Disney has said nothing publicly about Ironheart Season 2. They did not need to. The framing of Ironheart as a “limited series” at the NAACP Image Awards in February and at the Black Reel TV Awards this week — where the show leads all nominees with ten nominations — quietly but clearly signals one-and-done status. Disney uses the “limited series” categorization deliberately. It is how they communicate cancellation without issuing a statement.
Ironheart debuted in 2025 as a six-episode Marvel series starring Dominique Thorne as Riri Williams. Coogler and Robert Downey Jr. both promoted it. People inside Marvel Studios reportedly describe it as the worst thing the studio has ever produced. The audience largely agreed. The show failed to crack Nielsen streaming charts and generated almost none of the social footprint that prior Marvel flagship series built in their opening weeks. The next season that was never officially greenlit has now been rendered moot by the departure of its executive producer.
Coogler himself is in a wildly different position than when he signed with Disney in 2021. He signed that deal off the back of Creed and Black Panther, which was the highest-grossing Black-led film in history. He finished it as the director of Sinners, which earned sixteen Oscar nominations, won four including Best Actor and Best Original Screenplay, and became the most award-laden film of 2025’s cycle. His deal leverage in 2026 is not the same as it was in 2021. Netflix’s Jinny Howe described his company’s reputation as producing stories that “resonate deeply with audiences worldwide.” That is a description of Sinners, not of Ironheart.
The X-Files situation is more complicated.
Hulu greenlighted the X-Files reboot pilot in February 2026 under Coogler’s Disney deal. He was announced as writer and director. Danielle Deadwyler was cast as one of the FBI leads, Himesh Patel as her partner. Jennifer Yale came on as showrunner. As recently as two weeks ago, Deadline reported additional casting: Amy Madigan and Steve Buscemi joining the pilot. The production was actively moving. Gillian Anderson had expressed openness to appearing. Everything was in motion under the Disney framework.

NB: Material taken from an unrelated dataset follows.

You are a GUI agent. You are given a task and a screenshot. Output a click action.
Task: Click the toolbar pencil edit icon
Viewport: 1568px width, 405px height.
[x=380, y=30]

Deadline’s coverage of the Netflix deal included a key qualifier: Coogler “isn’t entirely done with Disney+ yet, as he’s still working on projects begun while his previous deal was still in effect.” That language is standard for overall deal transitions. It means the X-Files pilot should continue at Hulu under its existing structure. Jennifer Yale remains showrunner. The Hulu pilot order stands. Chris Carter, who retains creator credits, is still attached.
What changes is everything that comes after the pilot. If Hulu orders a series off the pilot, Coogler’s ongoing creative involvement would need negotiation across his new Netflix commitment. If the pilot disappoints and the series does not go forward, the question becomes moot. And if the pilot performs well, the awkward reality of a show’s creative architect being exclusively committed to a competitor becomes a genuine business problem for both Hulu and Netflix to resolve.
The X-Files reboot has an additional complication that predates the Netflix deal: it is being produced under Onyx Collective, Disney’s Black-focused content brand, with a premise built around a “diverse” reimagining of the original. The original X-Files audience skewed overwhelmingly white, suburban, and loyal to Duchovny and Anderson. The reboot’s casting of Deadwyler and Patel signals a different primary audience target. Whether the show can serve both the legacy fanbase and a new audience is the creative challenge Coogler was uniquely positioned to navigate given Sinners’ crossover success. That positioning has not changed. His corporate situation has.